# START OF Passage given
I see no reason why Scotland and Catalunya couldn’t exist as independent states (without or within the EU).

Hell, Monaco, San Marino, Vatican City, Andorra, Liechtenstein and Luxembourg all do, and they’re all (much) smaller.

As an (expat) Brit, I think I’d prefer Scotland to remain in the UK, but if I were Scottish I’d vote Yes. The No campaign has been a horrible series of threats and worthless appeals to tradition. They’ve offered nothing positive. Clever of Salmond to phrase the question to make the other guys be the 'No’s.

Personally, I think Devo Max sounds like a good way to go, but if the Scots would rather be totally independent, good luck to them. The politics north of the border is so far to the left of England (or SE England/London at any rate), I can see why they’d want no part of it. Also, it’s complete bullshit that Westminster was offering nothing like Devo Max until they thought they might lose - its a bullshit offer and I’d treat it with the contempt it deserves.
# END OF Passage given
● **Problem**: Print the passage from the comment on Scottish independence, from "As an (expat)" to "contempt it deserves.", word for word.
# START OF Information provided
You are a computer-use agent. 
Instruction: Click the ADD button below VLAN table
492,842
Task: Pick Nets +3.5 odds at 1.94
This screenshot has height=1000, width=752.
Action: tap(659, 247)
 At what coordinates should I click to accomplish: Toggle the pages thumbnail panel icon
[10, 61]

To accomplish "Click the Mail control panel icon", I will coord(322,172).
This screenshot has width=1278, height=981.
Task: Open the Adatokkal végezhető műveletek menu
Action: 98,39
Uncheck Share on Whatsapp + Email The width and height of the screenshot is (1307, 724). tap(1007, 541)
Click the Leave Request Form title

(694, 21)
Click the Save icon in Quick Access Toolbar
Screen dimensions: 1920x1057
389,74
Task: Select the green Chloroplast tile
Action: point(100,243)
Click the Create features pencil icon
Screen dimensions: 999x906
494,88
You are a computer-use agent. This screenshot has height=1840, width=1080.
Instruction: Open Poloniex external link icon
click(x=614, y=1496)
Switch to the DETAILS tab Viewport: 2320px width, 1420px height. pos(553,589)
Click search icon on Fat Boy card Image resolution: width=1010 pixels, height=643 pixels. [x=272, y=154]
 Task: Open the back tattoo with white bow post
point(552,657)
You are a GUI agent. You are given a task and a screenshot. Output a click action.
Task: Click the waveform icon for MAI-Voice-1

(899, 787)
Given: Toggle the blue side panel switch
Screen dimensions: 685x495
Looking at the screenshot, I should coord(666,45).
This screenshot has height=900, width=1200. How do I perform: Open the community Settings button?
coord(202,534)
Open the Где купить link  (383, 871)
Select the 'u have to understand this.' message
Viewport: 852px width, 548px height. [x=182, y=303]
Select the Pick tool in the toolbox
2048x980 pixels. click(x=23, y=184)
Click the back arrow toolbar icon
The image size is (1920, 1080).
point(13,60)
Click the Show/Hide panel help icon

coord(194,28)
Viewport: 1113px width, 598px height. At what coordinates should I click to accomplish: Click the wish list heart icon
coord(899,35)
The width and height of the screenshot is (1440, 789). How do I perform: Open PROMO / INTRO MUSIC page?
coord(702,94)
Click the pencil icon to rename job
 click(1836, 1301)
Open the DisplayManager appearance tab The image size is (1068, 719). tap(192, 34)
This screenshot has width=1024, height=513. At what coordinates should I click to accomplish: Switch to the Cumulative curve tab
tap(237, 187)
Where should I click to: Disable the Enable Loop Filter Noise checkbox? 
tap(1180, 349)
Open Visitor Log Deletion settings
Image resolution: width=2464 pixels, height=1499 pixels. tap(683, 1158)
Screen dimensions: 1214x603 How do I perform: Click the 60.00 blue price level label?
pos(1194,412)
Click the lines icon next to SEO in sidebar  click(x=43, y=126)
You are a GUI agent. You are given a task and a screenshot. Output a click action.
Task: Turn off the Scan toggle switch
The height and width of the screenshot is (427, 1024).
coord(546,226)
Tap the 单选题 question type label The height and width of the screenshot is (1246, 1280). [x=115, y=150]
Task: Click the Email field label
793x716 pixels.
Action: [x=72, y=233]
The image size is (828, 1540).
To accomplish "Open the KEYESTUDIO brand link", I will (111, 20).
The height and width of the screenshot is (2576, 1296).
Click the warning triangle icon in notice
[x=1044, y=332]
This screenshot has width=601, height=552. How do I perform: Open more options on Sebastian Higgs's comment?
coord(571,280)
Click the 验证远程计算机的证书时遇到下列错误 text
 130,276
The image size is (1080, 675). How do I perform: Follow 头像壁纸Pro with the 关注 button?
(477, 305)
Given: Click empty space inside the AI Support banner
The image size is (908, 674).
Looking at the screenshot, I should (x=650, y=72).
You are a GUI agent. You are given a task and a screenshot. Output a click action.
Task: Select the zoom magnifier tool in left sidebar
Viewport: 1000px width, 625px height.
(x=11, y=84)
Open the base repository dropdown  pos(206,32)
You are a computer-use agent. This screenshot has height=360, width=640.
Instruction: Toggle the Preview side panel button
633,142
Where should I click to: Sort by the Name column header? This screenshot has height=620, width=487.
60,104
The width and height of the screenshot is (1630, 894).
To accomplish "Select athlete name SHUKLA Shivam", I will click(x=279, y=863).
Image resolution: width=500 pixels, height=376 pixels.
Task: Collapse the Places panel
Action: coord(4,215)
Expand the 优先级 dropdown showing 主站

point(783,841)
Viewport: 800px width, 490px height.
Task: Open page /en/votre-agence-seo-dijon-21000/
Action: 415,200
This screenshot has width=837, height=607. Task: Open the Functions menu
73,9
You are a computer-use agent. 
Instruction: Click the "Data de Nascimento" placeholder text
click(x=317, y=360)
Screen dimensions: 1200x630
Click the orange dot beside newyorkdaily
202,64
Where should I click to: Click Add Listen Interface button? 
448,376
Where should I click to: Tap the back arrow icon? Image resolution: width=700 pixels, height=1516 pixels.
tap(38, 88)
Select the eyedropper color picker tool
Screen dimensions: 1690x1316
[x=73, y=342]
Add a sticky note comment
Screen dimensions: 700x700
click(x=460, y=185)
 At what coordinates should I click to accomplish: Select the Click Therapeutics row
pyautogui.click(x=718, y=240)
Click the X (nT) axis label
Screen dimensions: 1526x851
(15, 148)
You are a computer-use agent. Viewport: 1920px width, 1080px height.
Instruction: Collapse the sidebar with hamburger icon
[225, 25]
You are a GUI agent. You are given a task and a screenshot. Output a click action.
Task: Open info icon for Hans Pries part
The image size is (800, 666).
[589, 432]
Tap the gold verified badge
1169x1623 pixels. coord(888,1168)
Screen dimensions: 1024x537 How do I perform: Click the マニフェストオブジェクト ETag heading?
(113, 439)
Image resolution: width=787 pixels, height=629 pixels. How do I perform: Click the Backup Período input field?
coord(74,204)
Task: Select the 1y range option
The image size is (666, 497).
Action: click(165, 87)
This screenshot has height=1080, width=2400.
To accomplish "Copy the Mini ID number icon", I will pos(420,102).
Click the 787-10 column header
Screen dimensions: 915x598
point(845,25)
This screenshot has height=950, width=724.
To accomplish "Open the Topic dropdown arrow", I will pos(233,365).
# END OF Information provided
● **Task answer**:
As an (expat) Brit, I think I’d prefer Scotland to remain in the UK, but if I were Scottish I’d vote Yes. The No campaign has been a horrible series of threats and worthless appeals to tradition. They’ve offered nothing positive. Clever of Salmond to phrase the question to make the other guys be the 'No’s.

Personally, I think Devo Max sounds like a good way to go, but if the Scots would rather be totally independent, good luck to them. The politics north of the border is so far to the left of England (or SE England/London at any rate), I can see why they’d want no part of it. Also, it’s complete bullshit that Westminster was offering nothing like Devo Max until they thought they might lose - its a bullshit offer and I’d treat it with the contempt it deserves.